Brasilien gehört wie Indien zur Gruppe der 20 Entwicklungs- und Schwellenländer (G20), die damals in Cancun mit ihren massiven Vorwürfen gegen die reichen Industrieländer und ihre Subventionspolitik wesentlich zum Scheitern beigetragen hatten.

Nach intensiven Verhandlungen stimmten die Vertreter der Industriestaaten, darunter die USA, die EU und Japan, nun aber einer Eliminierung der Exportsubventionen im Grundsatz zu. Ein Datum dafür wurde jedoch noch nicht festgelegt.

Eine Einigung für den Agrarsektor hatte schließlich den Weg für eine ähnliche Verständigung bei den Industrie-Produkten und für Entwicklungsfragen bereitet. Dies hatte die WTO als Basis für die vorgesehenen, detaillierteren Verhandlungen im Rahmen der Doha-Runde verlangt.

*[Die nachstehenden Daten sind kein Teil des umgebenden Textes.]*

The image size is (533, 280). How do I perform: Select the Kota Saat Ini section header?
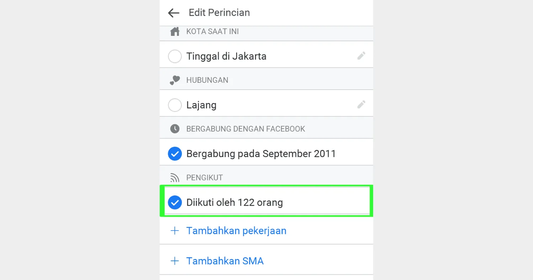212,32
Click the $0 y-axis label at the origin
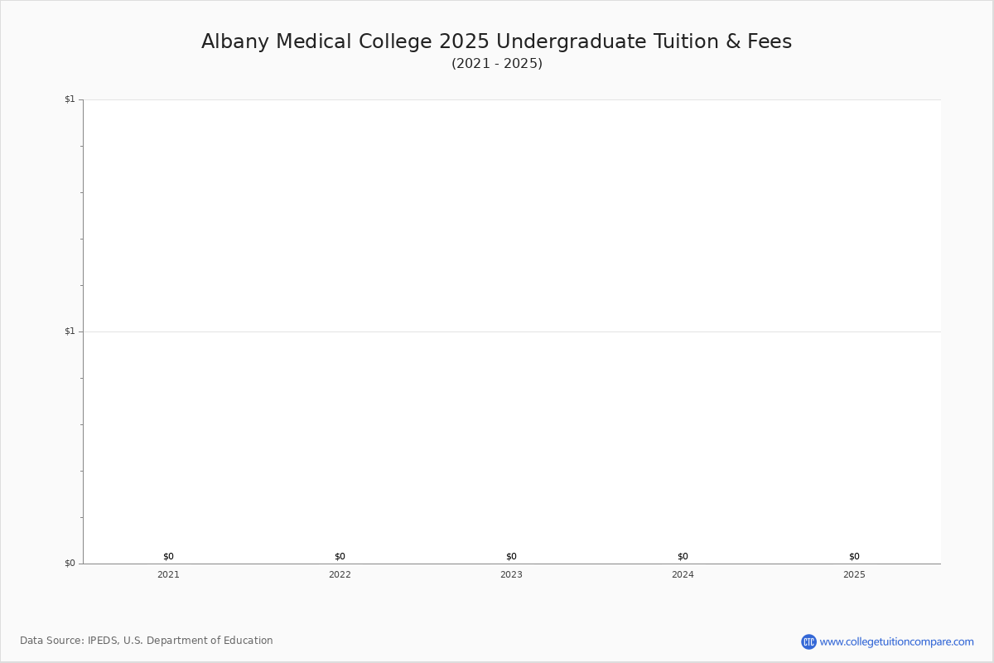 pyautogui.click(x=70, y=564)
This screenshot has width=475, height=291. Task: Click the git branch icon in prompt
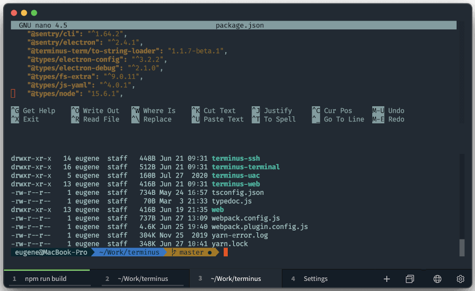[x=174, y=253]
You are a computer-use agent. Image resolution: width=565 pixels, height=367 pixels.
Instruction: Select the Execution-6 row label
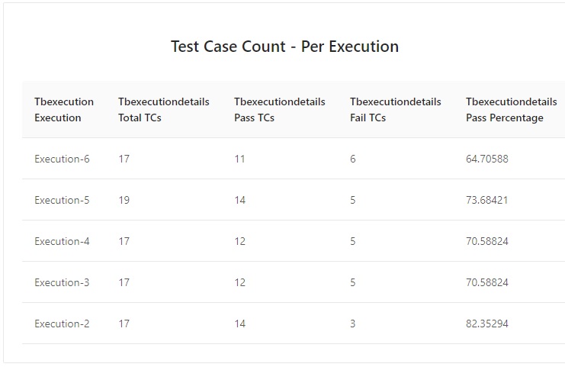tap(62, 159)
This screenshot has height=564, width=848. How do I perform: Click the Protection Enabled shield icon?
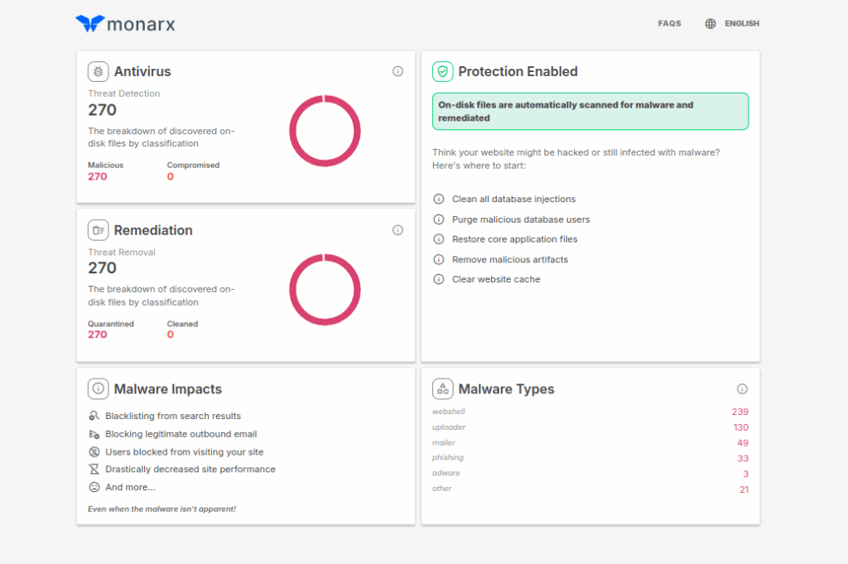tap(442, 72)
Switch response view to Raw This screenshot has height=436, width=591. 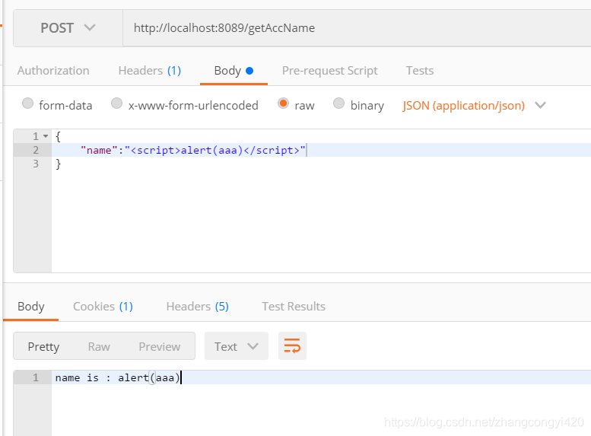click(99, 346)
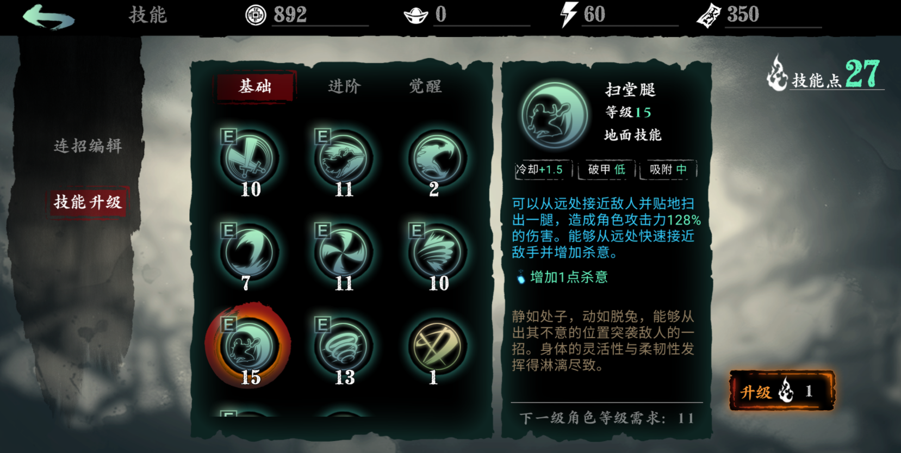Image resolution: width=901 pixels, height=453 pixels.
Task: Switch to the 基础 tab
Action: (256, 86)
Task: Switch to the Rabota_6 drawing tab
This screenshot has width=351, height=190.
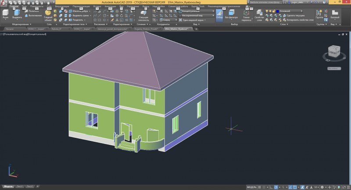Action: tap(56, 29)
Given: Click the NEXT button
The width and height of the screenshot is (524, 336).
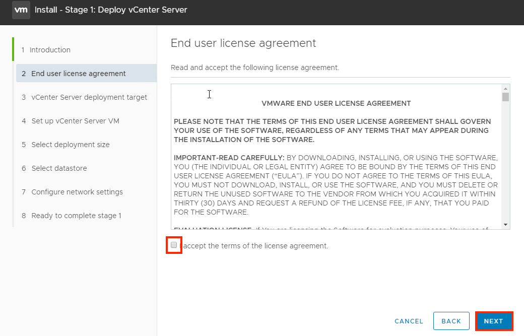Looking at the screenshot, I should [494, 321].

EU-Handelskommissar Pascal Lamy sagte, er könne sich vorstellen, dass die Doha-Runde bis Ende 2005 zu einem erfolgreichen Abschluss gebracht werden könnte. Dies erscheine nach der Beschleunigung, die man in den vergangenen Wochen bei der Thematik habe sehen können, durchaus im Rahmen des Möglichen, sagte Lamy.

Nach Einschätzung von Weltbank-Experten kann es bis zum Abschluss der Doha-Runde jedoch auch noch Jahre dauern. Ein Endziel all der Bemühungen soll sein, durch Handelsliberalisierung weltweit für Milliarden Menschen einen Weg aus der strukturellen Armut zu öffnen.

Der deutsche Wirtschaftsminister Wolfgang Clement (SPD) begrüßte die erfolgreichen Verhandlungen. Clement sagte, von Genf gehe ein positives Signal für weitere Verhandlungen aus. „Ich freue mich, dass die WTO-Mitglieder die Chance genutzt haben, noch vor den Wahlen in den USA und dem Wechsel der Europäischen Kommission einen substanziellen Fortschritt der Welthandelsrunde zu erreichen.“

Der französische Landwirtschaftsminister Herve Gaymard und der Außenhandelsbeauftragte Francois Loos erklärten in einer gemeinsamen Stellungnahme, der Kompromisstext berücksichtige Verbesserungen im Agrarbereich entsprechend den Forderungen des EU-Ministerrats. Loos fügte vor Journalisten hinzu, die Einigung sei „zufriedenstellend und ausgeglichen“.

Ein US-Vertreter betonte, der Kompromiss sei ein Gewinn für alle Beteiligten, von Exporteuren über Konsumenten bis hin zu den Entwicklungs- und Industrieländern. Der indische Handelsminister Kamal Nath sagte, sein Land erwarte von der Einigung einen Impuls zu einem vollständigen Abbau der Agrarsubventionen, die Entwicklungsländer benachteiligten. Die laufende Welthandelsrunde sei „gewiss gerettet“ worden, sagte der Schweizer Bundespräsident und Wirtschaftsminister Joseph Deiss vor Journalisten. „Das ist ein entscheidender Schritt für eine Öffnung der Weltwirtschaft, die allen Ländern zugute kommt“, so Deiss.